Иными словами, речь идет о необходимости более широкого и всестороннего раскрытия проблемы. Следует признать, что если первое из этих условий было «ревизионистами» в некоторой степени соблюдено, то вторым они полностью пренебрегли. В самом деле, воплощенная в трудах приверженцев этого направления попытка раскрыть исторический смысл назревавшего в период правления Якова I Стюарта и его сына Карла I общественного конфликта была изначально столь ограниченно нацелена, что заведомо предполагала не только то, что обширнейший пласт общественной жизни и присущие ему противоречия не будут отражены в подобных построениях, но и то, в какой степени «превращенными» предстанут те аспекты жизни нации, которые как будто в ней найдут отражение.
Неудивительно, что весь анализ сложнейшего клубка общественно-политических противоречий, характеризовавших обстановку назревавшего революционного кризиса, оказался в «новом видении» сведенным к субъективному аспекту «кризиса власти» — искусству политического маневрирования, проявленного противоборствовавшими «партиями», точнее, их лидерами вплоть до созыва Долгого парламента (1640 г.). Иными словами, мы сталкиваемся с примером так называемой контрфактуальной истории: указанием на цепь «критических ситуаций», которых можно было бы избежать, если бы только… и в этом случае то, что произошло, не случилось бы.

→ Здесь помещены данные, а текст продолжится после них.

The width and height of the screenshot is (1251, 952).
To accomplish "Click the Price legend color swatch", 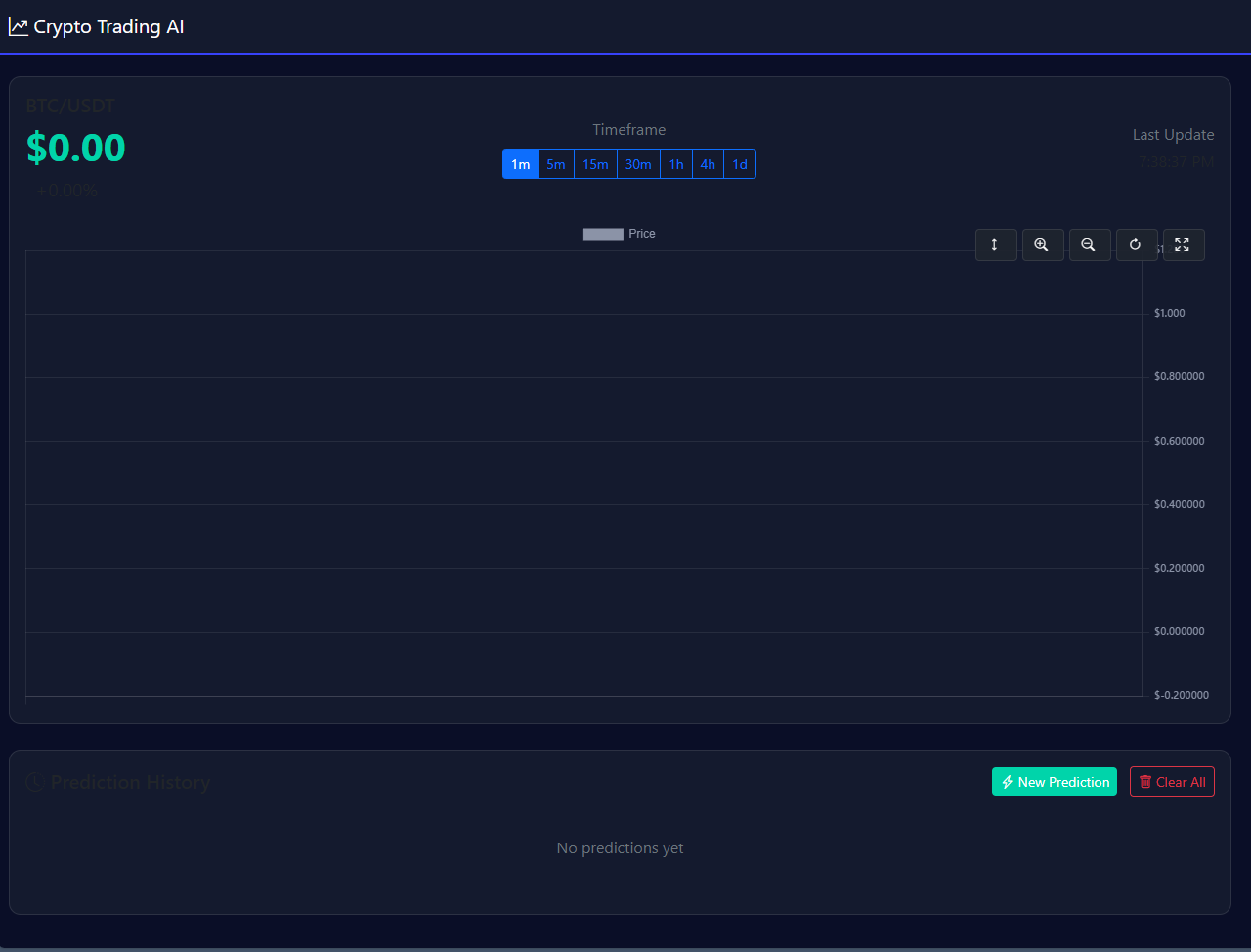I will tap(603, 234).
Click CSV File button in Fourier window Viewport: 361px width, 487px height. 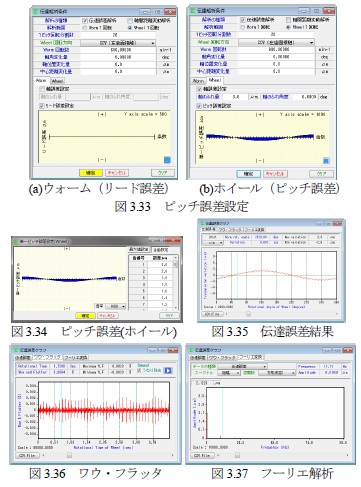click(x=202, y=455)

Таким образом, нет ничего неожиданного в том, что при подобном сужении исторического пространства, на котором велись наблюдения, — либо стенами парламента, либо верхушкой провинциального джентри — «ревизионисты» начинают различать «размытый» силуэт народных низов в революции только к 1647 году, и то лишь в роли сугубо отрицательной — в качестве помехи «конструктивной» политике Кромвеля и его окружения. В итоге «перенос акцентов» в трудах этих ученых оказался столь далеко идущим, что даже историки, признающие их заслуги в «уравновешивании» «вигских» и «марксистских» концепций элементами «политики консенсуса», консерватизма, предупреждают: как бы пафос, питающий «пересмотр», не толкнул его инициаторов за черту разумного, что в свою очередь приведет к «несбалансированной интерпретации», только с обратным знаком.
Так, Б. Коуард в статье под характерным названием «Имела ли место в Англии в середине XVII века революция?» заметил: «Читая некоторые новейшие описания периода, предшествовавшего 1640 г., легко упустить из виду… что конституционный кризис этого года был только одним из периодов политической напряженности между короной и политической нацией… Более того, акцент на силе политического и религиозного консерватизма в 1640-х годах сделал более трудным, чем прежде, объяснение эскалации радикализма» в период от созыва Долгого парламента до казни короля и уничтожения монархии в 1649 г. И несколько ниже: «Существует также опасность заключения, что последствия того, что произошло между 1640 и 1660 гг., были либо полностью негативными, либо слишком ничтожными, чтобы их принимать во внимание при объяснении того, что произошло в Англии позднее».
Рассмотрим наиболее характерные черты каждого из названных направлений. «Смелость» отрицать сам по себе факт, что в Англии в середине XVII века произошла социальная революция, приобретается в сущности двумя способами: либо следуя так называемому технологическому прочтению истории, либо выхолащивая содержание понятия «общественный класс». Так, английский историк Р. Хартвелл мог позволить себе не заметить событий 40-х годов, поскольку они не стали рубежом в технологической истории страны. Хотя он вынужден был признать, что между типом хозяйства, характерным для Англии второй половины XVIII века, и типом его, характерным для средневековья, пролегли изменения «революционного масштаба», однако события, происшедшие в этой стране в середине XVII века, в его восприятии к этим изменениям никакого отношения не имели: им ведь не предшествовали, как и непосредственно за ними не последовали крупные новации в самом типе материального производства.
Иное дело — промышленная революция XVIII века. То же обстоятельство, что последняя не может быть объяснена без учета социальных и политических последствий прежде всего Английской революции середины XVII века, для приверженцев «технологического объяснения» истории есть нечто «неуловимое», несуществующее.